Wenn sich Russland und die USA nicht an die Ordnung halten: Warum sollte China dies tun – und darauf verzichten, Taiwan anzugreifen?

Diggelmann: Die Grosswetterlage spielt China zweifellos in die Hände. Die USA haben durch den Politikwechsel massiv an Legitimation eingebüsst – wenn sie heute von Werten sprechen, wirkt das nicht einmal mehr doppelbödig, sondern eher grotesk. Dieser Verlust an Soft Power erleichtert es China, eine Führungsrolle für den Globalen Süden zu beanspruchen und sich als verlässlichen Partner anzubieten. Und gleichzeitig eher still auf die Rückeroberung Taiwans hinzuarbeiten. Es gibt bekannt gewordene Planungen Chinas, bis 2027 über die Fähigkeit zu einem Angriff auf Taiwan zu verfügen. Der CIA-Direktor sagte deshalb 2023, man müsse ab diesem Jahr real mit einem Angriff rechnen. Ob es aber in Chinas Interesse ist, diesen Schritt zu tun, ist eine andere Frage. Zurzeit kann es seine Macht auf weniger riskante Weise äusserst effektiv vergrössern. Es bringt kleine Länder durch grosszügige Kredite in seine Abhängigkeit. Aber keine Frage: Ein solcher Angriff ist möglich, Taiwan hat für China die Bedeutung einer prinzipiellen Frage.  

Sind Sie pessimistisch oder optimistisch für die nächsten zwei, drei Jahre?

Perović: Als Historiker bin ich mit Prognosen zurückhaltend. Ich versuche, die Situation nüchtern zu analysieren. Bei allen rhetorischen Gefechten, die wir erleben, ist es wichtig, dass wir den Akteuren stets eine gewisse Rationalität unterstellen, auch wenn es nicht die unsere ist. Wenn es uns gelingt, Handlungslogiken zu entschlüsseln, dann lichtet sich vielleicht der Nebel. Szenarien wie «Russland will ganz Europa unterwerfen» scheinen mir nicht in der Logik dessen zu liegen, wie der Kreml die Welt sieht, und tragen wenig dazu bei, die russische Politik zu erklären.

Diggelmann: Ich bin weder Optimist noch Pessimist.
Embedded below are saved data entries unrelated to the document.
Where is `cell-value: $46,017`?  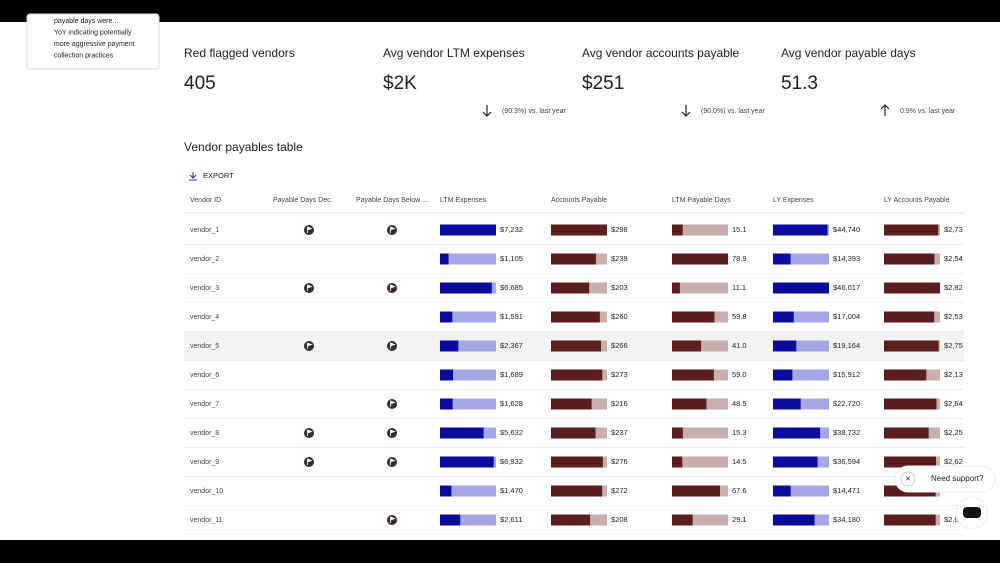 cell-value: $46,017 is located at coordinates (846, 288).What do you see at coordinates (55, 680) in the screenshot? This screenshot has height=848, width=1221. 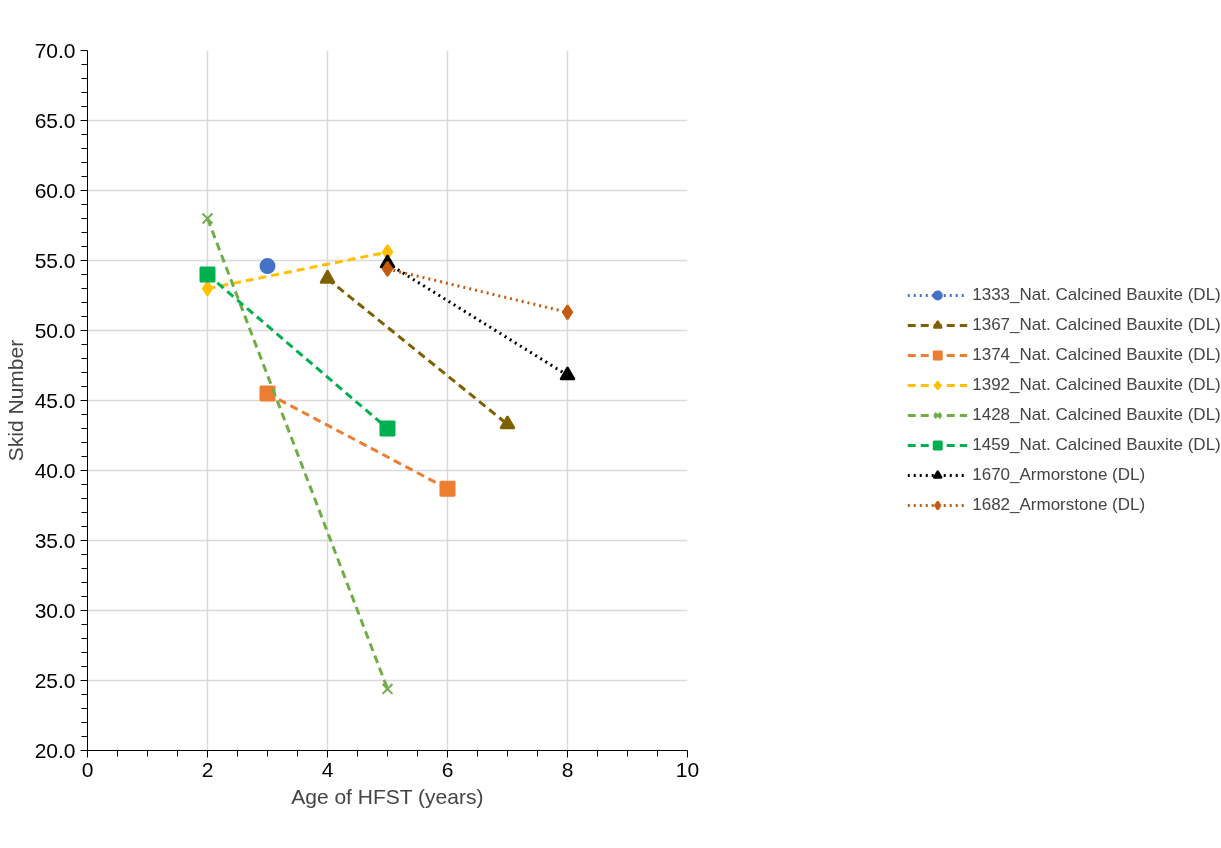 I see `y-tick-label: 25.0` at bounding box center [55, 680].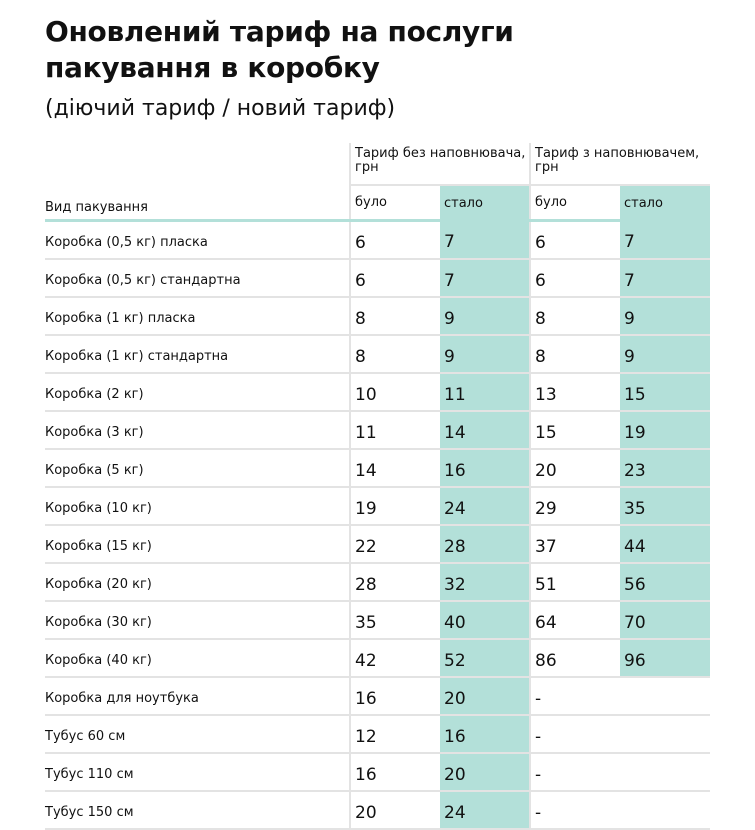 The height and width of the screenshot is (830, 755). Describe the element at coordinates (574, 392) in the screenshot. I see `price-with-filler-before: 13` at that location.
Als Wissenschaftler müssen wir möglichst genau hinschauen und ein Gespür für realistische Szenarien entwickeln. Und Potenziale für Verbesserungen beleuchten. Dazu gehört, die Fahne des Völkerrechts hochzuhalten – auch und gerade in der Krise. Als einer gemeinsamen internationalen Sprache.

Perović: Wir können die Welt von hier aus ohnehin nicht gross verändern – erst recht nicht als Kleinstaat wie die Schweiz. Aber wir können uns selbst Sorge tragen: unserer Demokratie, unserer Rechtsstaatlichkeit. Das gilt auch für Europa. Das ist eine Stärke, die Europa auszeichnen kann.